**WHAT TO PRODUCE**
Everything from the line containing "Screen dimensions: 1083x668" through the line containing "Click the General section info icon" should be repeated exactly, and nothing else from the data.
===
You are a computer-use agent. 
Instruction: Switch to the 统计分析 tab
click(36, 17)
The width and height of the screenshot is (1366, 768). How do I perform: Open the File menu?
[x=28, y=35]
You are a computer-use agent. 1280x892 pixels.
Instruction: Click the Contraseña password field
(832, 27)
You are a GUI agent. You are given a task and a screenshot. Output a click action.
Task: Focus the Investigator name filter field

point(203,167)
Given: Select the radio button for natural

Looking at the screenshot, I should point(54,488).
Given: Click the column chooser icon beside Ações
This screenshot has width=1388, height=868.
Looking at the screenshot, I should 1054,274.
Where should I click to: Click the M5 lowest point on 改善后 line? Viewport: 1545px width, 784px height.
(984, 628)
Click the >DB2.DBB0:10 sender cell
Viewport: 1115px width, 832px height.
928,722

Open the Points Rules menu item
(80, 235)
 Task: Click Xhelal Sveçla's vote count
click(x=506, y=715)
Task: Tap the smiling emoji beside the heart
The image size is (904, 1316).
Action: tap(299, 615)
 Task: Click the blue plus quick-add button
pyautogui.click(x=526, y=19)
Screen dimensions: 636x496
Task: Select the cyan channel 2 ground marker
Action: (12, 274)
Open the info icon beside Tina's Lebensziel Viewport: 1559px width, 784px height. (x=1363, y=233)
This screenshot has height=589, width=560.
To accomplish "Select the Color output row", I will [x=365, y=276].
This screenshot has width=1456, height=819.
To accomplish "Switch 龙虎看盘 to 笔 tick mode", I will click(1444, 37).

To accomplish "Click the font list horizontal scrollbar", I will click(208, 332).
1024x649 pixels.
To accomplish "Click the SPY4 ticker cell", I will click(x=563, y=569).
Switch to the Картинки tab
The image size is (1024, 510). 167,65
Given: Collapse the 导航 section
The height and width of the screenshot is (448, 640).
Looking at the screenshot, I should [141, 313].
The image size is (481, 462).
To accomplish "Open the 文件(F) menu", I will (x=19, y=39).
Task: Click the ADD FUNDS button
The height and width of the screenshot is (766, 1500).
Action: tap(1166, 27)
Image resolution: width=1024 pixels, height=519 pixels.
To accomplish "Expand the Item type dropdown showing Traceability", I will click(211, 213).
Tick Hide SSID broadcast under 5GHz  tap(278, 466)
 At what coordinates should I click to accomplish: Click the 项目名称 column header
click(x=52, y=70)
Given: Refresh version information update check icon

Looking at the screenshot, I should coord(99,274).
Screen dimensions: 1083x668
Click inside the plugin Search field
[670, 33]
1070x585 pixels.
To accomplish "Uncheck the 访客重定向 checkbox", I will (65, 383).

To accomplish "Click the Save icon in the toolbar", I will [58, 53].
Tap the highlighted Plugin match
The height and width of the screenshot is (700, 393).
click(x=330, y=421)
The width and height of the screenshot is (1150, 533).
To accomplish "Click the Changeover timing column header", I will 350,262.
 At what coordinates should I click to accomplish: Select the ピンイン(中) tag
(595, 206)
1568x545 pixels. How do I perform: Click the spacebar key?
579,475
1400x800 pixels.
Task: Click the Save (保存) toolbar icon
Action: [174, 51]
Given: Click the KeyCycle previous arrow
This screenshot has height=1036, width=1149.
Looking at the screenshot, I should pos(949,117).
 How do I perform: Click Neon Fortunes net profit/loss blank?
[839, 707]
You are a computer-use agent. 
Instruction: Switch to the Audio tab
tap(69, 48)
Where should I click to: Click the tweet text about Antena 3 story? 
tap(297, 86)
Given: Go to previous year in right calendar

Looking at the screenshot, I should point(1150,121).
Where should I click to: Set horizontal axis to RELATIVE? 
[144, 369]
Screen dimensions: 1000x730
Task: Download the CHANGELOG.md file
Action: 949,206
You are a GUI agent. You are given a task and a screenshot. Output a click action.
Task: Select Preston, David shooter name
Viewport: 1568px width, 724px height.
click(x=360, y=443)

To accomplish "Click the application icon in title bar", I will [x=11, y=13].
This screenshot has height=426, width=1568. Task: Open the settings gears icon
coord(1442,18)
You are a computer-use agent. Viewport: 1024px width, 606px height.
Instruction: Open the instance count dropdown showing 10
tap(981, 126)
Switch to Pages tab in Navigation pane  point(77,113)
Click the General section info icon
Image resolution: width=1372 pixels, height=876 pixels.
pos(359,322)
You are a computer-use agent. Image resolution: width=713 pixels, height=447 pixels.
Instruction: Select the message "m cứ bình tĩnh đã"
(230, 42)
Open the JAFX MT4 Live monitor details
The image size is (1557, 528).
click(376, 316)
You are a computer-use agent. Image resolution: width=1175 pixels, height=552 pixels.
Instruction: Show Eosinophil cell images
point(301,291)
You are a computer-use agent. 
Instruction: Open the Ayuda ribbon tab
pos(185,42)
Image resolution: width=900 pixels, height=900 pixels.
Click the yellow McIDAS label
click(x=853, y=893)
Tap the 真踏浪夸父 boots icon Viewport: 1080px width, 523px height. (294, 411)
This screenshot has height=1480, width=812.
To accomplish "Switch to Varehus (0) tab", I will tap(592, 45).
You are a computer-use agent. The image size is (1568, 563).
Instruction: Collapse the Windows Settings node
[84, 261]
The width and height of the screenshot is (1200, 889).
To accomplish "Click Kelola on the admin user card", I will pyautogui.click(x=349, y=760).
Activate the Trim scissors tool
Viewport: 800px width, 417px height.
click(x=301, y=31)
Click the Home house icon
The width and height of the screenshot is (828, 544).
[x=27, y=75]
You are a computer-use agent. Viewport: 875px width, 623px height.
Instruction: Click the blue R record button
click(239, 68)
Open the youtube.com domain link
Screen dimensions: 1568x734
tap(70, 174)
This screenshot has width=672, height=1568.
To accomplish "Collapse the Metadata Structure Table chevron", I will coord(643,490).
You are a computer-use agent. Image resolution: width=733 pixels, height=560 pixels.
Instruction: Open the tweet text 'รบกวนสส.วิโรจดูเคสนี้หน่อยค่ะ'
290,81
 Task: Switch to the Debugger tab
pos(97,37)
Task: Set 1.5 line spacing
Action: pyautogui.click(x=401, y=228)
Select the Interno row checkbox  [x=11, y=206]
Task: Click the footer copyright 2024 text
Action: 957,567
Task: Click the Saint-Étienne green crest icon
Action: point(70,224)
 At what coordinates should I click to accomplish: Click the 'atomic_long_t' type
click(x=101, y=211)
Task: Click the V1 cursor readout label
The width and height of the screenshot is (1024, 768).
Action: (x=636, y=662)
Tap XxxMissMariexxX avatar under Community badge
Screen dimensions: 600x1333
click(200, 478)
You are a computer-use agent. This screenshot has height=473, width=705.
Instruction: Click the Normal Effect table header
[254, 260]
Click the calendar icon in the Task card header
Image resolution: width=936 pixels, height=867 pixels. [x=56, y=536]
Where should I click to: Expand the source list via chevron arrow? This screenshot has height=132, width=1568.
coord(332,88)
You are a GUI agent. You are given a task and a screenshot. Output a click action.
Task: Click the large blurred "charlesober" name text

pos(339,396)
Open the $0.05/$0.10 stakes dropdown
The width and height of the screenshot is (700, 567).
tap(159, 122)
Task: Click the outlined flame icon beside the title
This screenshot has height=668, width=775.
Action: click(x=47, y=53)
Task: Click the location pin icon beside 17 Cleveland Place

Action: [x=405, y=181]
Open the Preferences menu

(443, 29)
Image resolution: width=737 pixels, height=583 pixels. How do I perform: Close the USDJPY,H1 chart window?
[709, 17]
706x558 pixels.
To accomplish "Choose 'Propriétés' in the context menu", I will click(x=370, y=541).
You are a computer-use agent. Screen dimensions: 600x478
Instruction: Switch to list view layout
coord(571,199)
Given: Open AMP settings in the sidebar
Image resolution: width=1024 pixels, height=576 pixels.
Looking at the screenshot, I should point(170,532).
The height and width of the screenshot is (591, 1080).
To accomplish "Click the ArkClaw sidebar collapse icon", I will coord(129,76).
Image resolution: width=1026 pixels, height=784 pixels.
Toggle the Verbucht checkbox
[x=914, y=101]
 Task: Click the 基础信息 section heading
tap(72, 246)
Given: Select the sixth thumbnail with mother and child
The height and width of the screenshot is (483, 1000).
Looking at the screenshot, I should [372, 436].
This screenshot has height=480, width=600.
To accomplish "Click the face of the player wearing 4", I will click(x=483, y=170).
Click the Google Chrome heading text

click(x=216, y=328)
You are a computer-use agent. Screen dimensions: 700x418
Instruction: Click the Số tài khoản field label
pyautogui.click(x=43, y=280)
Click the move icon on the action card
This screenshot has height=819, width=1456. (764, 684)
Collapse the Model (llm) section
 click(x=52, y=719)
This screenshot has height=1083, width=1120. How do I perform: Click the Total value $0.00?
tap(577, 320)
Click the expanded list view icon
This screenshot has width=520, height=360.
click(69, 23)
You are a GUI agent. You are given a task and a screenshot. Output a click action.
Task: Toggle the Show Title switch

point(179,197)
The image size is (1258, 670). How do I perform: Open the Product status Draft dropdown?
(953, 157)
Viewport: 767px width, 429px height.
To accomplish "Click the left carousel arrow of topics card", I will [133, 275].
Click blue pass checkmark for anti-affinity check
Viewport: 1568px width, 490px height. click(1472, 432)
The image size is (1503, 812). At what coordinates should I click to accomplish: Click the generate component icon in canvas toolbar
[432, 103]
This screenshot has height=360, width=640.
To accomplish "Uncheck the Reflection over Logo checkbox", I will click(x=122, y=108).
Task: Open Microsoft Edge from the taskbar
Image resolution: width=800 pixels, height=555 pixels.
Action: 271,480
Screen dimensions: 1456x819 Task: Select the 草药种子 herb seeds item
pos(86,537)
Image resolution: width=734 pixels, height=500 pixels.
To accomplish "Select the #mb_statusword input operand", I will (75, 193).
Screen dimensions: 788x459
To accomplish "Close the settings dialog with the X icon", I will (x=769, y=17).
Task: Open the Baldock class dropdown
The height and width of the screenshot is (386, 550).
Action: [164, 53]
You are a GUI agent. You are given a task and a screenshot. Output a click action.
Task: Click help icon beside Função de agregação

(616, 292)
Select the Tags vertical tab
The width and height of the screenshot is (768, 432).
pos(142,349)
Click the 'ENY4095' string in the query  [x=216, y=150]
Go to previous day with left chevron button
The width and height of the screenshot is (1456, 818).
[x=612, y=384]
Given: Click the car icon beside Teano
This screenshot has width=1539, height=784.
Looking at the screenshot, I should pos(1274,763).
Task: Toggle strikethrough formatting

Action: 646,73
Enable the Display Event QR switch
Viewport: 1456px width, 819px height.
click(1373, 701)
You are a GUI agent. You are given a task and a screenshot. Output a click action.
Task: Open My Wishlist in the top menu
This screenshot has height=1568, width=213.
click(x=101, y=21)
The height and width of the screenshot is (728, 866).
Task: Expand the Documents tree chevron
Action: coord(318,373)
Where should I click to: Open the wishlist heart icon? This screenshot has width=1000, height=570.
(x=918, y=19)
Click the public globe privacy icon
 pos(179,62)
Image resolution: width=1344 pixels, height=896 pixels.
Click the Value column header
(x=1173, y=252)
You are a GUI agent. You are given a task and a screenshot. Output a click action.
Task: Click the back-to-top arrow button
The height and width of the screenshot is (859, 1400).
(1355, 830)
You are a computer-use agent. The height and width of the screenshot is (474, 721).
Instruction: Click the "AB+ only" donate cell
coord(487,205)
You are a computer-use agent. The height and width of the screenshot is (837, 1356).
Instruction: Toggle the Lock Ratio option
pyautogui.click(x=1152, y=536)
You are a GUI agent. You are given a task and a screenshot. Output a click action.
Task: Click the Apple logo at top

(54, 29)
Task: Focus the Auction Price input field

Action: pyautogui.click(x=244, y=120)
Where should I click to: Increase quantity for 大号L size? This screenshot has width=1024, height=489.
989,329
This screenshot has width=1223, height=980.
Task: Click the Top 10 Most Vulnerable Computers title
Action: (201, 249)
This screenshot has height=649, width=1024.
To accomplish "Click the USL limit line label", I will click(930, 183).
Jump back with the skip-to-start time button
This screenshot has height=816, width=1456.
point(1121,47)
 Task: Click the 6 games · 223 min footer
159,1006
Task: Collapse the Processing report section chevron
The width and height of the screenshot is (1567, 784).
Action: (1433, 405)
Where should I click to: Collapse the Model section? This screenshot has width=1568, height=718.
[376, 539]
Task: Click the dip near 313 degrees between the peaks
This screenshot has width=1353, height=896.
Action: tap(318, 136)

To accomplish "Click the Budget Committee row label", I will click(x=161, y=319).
===
**RESPONSE BOX**
Screen dimensions: 1083x668
Click inside the plugin Search field
[670, 33]
1070x585 pixels.
To accomplish "Uncheck the 访客重定向 checkbox", I will (65, 383).

To accomplish "Click the Save icon in the toolbar", I will [58, 53].
Tap the highlighted Plugin match
The height and width of the screenshot is (700, 393).
click(x=330, y=421)
The width and height of the screenshot is (1150, 533).
To accomplish "Click the Changeover timing column header", I will 350,262.
 At what coordinates should I click to accomplish: Select the ピンイン(中) tag
(595, 206)
1568x545 pixels. How do I perform: Click the spacebar key?
579,475
1400x800 pixels.
Task: Click the Save (保存) toolbar icon
Action: [174, 51]
Given: Click the KeyCycle previous arrow
This screenshot has height=1036, width=1149.
Looking at the screenshot, I should pos(949,117).
 How do I perform: Click Neon Fortunes net profit/loss blank?
[839, 707]
You are a computer-use agent. 
Instruction: Switch to the Audio tab
tap(69, 48)
Where should I click to: Click the tweet text about Antena 3 story? 
tap(297, 86)
Given: Go to previous year in right calendar

Looking at the screenshot, I should point(1150,121).
Where should I click to: Set horizontal axis to RELATIVE? 
[144, 369]
Screen dimensions: 1000x730
Task: Download the CHANGELOG.md file
Action: 949,206
You are a GUI agent. You are given a task and a screenshot. Output a click action.
Task: Select Preston, David shooter name
Viewport: 1568px width, 724px height.
click(x=360, y=443)

To accomplish "Click the application icon in title bar", I will [x=11, y=13].
This screenshot has height=426, width=1568. Task: Open the settings gears icon
coord(1442,18)
You are a computer-use agent. Viewport: 1024px width, 606px height.
Instruction: Open the instance count dropdown showing 10
tap(981, 126)
Switch to Pages tab in Navigation pane  point(77,113)
Click the General section info icon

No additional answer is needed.